Wednesday, August 10, 2005

Here's the Google page parser

Here's v1.0 of the code...


Sub Parse_Google_Search_Results_Pages_For_URLs()

'**********************************************************
'****************** Code by Excel_Geek ********************
'**********************************************************

' This Excel macro calls up search results pages of a Google search
' using a search term specified in a cell named "SEARCH_TERM". Then it uses a
' regular expression to glean from this page all of the webpage addresses (URLs)
' of the search results and places them in a list in the spreadsheet.

' Setting up the regular expression that recognizes search result URLS on Google pages --
' The regular expression also ingores case, which by the way, i convert all to lower in the end.

Set regEx = CreateObject("VBScript.regexp")
regEx.Global = True
regEx.IgnoreCase = True
regEx.Pattern = """http://([^6""]+)"""

' Now I reformat the search term as typed into the search term as used in Google search query URLs.
' i.e. I replace spaces with pluses and quote marks with %22s.

Range("SEARCH_TERM").Select
Selection.Replace What:="""", Replacement:="%22", LookAt:=xlPart, _
SearchOrder:=xlByRows, MatchCase:=False, SearchFormat:=False, _
ReplaceFormat:=False
Selection.Replace What:=" ", Replacement:="+", LookAt:=xlPart, SearchOrder _
:=xlByRows, MatchCase:=False, SearchFormat:=False, ReplaceFormat:=False

' Set the top limit on the Google page of results to parse.
PAGES = Range("GOOGLE_PAGE").Value

' Need this, apparently, to generate random numbers...
' which we'll need at the bottom of this next FOR_NEXT...

Math.Randomize

' Create a FOR_NEXT loop to get all pages.
For x = 1 To PAGES
' Set the GOOGLE_PAGE value to the page to parse.
Range("GOOGLE_PAGE").Select
ActiveCell.FormulaR1C1 = x

' Selected the SEARCH_URL, as this will need to be passed to the objHTTP.Open command.
Range("SEARCH_URL").Select

' Get the page using the objHTTP object.
Set objHTTP = CreateObject("MSXML2.ServerXMLHTTP")
objHTTP.Open "GET", Selection.Value, False
objHTTP.setRequestHeader "User-Agent", "Mozilla/4.0 (compatible; MSIE 6.0; Windows NT 5.0)"
objHTTP.send ("")

' Define the pageToParse as teh response text of the "GET" method.
pageToParse = objHTTP.responseText
' Clear the objHTTP object.
Set objHTTP = Nothing
' Set expressionmatch as the strings matched using the regular expression defined above.
Set expressionmatch = regEx.Execute(pageToParse)
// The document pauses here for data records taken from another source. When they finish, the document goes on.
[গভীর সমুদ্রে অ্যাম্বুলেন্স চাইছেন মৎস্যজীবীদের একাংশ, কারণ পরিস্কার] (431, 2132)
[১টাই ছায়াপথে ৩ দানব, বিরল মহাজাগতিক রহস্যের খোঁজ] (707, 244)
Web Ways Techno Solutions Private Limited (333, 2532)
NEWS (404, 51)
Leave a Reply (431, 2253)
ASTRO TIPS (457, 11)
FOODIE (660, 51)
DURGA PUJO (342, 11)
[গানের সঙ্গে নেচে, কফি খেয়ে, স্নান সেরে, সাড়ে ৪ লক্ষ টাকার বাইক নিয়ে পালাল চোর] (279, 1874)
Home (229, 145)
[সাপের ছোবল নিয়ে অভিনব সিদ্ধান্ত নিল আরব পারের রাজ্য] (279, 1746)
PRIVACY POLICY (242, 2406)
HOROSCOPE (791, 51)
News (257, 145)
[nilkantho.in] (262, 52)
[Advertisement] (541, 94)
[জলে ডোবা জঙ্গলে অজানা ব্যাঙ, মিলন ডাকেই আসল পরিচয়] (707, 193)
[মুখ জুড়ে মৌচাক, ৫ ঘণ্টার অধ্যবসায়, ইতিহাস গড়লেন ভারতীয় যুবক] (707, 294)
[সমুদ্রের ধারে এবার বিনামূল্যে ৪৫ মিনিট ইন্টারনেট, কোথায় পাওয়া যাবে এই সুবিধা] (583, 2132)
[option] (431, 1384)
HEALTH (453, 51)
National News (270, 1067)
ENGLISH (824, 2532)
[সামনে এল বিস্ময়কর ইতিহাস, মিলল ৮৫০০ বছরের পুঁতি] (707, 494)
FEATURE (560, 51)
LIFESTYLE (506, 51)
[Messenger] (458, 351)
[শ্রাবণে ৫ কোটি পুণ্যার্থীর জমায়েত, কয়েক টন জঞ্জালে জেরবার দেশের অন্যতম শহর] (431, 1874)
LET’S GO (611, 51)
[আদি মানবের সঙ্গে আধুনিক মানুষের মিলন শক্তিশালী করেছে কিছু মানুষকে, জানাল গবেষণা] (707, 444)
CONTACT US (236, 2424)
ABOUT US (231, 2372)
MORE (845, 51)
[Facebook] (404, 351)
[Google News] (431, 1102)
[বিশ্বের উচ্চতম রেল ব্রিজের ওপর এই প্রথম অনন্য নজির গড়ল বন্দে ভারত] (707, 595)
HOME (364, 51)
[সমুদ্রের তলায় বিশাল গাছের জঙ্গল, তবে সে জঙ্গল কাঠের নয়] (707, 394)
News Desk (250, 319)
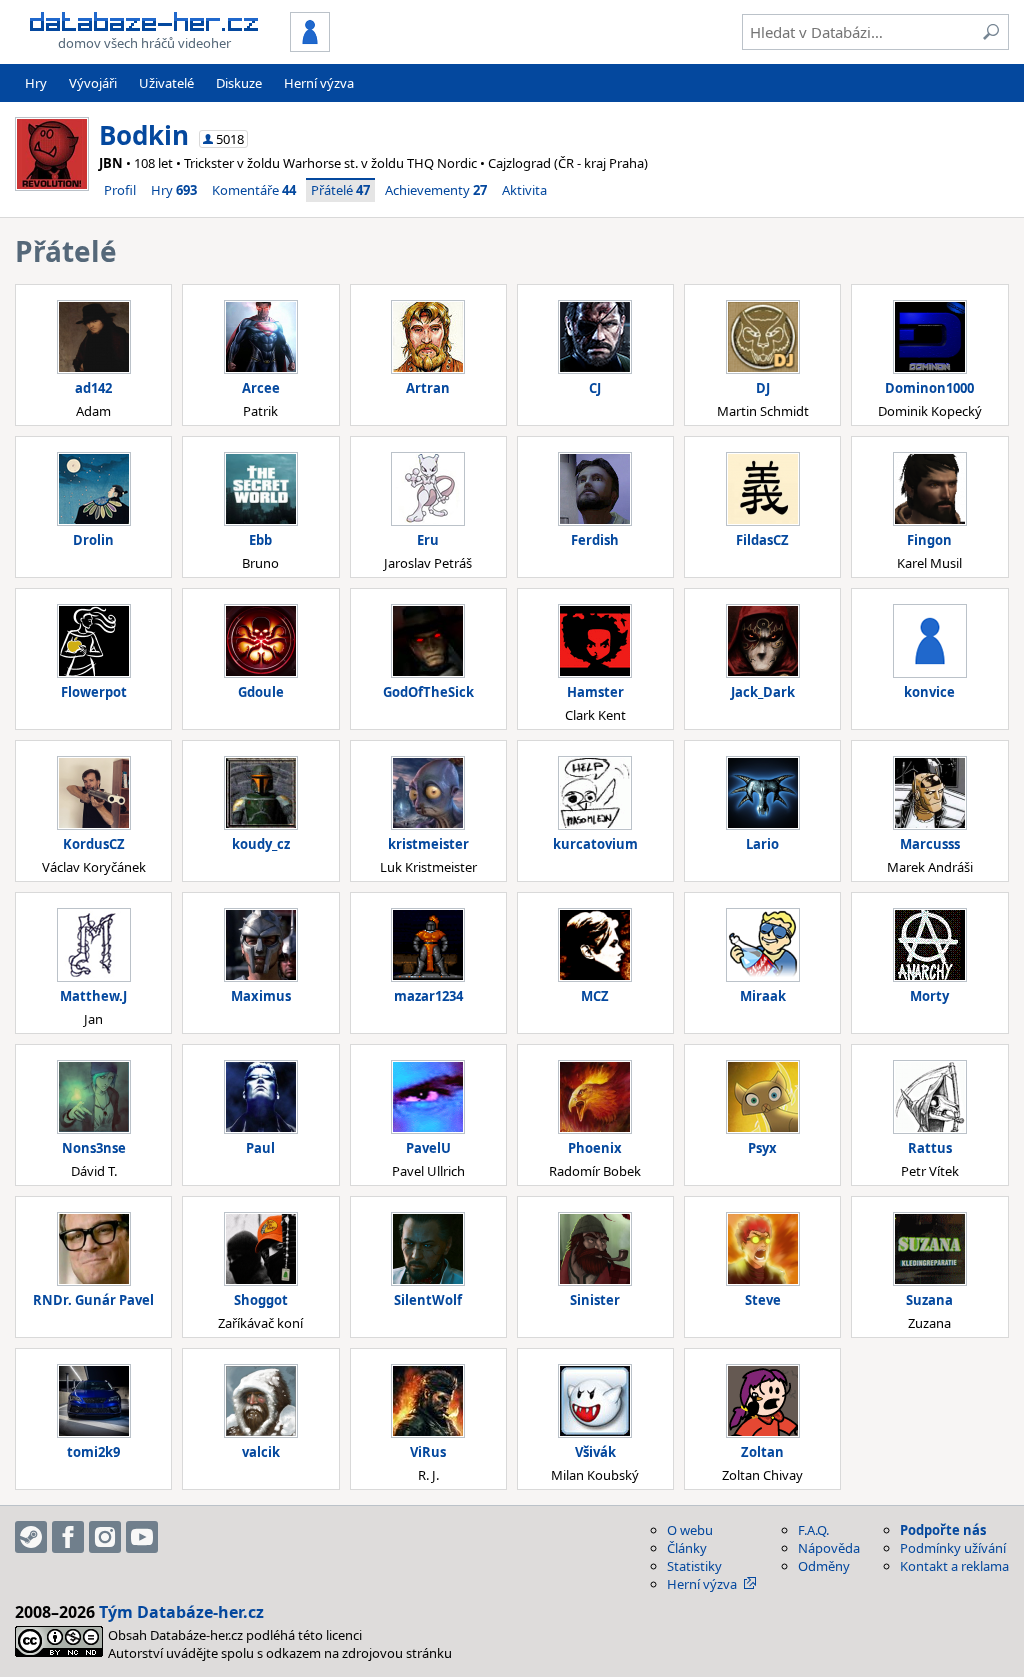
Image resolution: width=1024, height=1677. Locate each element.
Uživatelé (166, 83)
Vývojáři (93, 83)
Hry (36, 83)
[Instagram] (105, 1537)
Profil (120, 190)
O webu (690, 1530)
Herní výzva (319, 83)
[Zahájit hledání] (991, 32)
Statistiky (694, 1566)
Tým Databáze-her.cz (181, 1612)
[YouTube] (142, 1537)
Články (687, 1548)
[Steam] (31, 1537)
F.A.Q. (813, 1530)
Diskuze (239, 83)
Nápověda (829, 1548)
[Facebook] (68, 1537)
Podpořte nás (943, 1530)
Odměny (824, 1566)
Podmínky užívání (953, 1548)
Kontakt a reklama (954, 1566)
For Each expressionmatched In expressionmatch

' Got to get rid of any results on Google's servers.
If InStr(1, expressionmatched, "google", 1) > 0 Then

GoTo MOVE_ON

Else

Range("FIRST_URL_HERE").Select
ActiveCell.FormulaR1C1 = LCase(Left(Mid((expressionmatched), 2, 300), Len(expressionmatched) - 2))
Selection.Offset(1, 0).Select
ActiveWorkbook.Names.Add Name:="FIRST_URL_HERE", RefersToR1C1:=Selection

End If
MOVE_ON:

Next

' Setting up code to pause by a random amount of time between 4 and 15 seconds between pages of results.
Dim newHour, newMinute, newSecond, waitTime
newHour = Hour(Now())
newMinute = Minute(Now())
newSecond = Second(Now()) + Int((15 - 4 + 1) * Math.Rnd + 4)
waitTime = TimeSerial(newHour, newMinute, newSecond)
Application.Wait waitTime

Next x

End Sub

2 comments:

Anonymous said...

Thanks for this code



--------------------
dj

Unknown said...

this works for regular web searches but doesn't work for either image search or video search. Expression is not getting matched (I think there is some problem with the regular expression pattern). Can you suggest a way to make this work for videos and images too.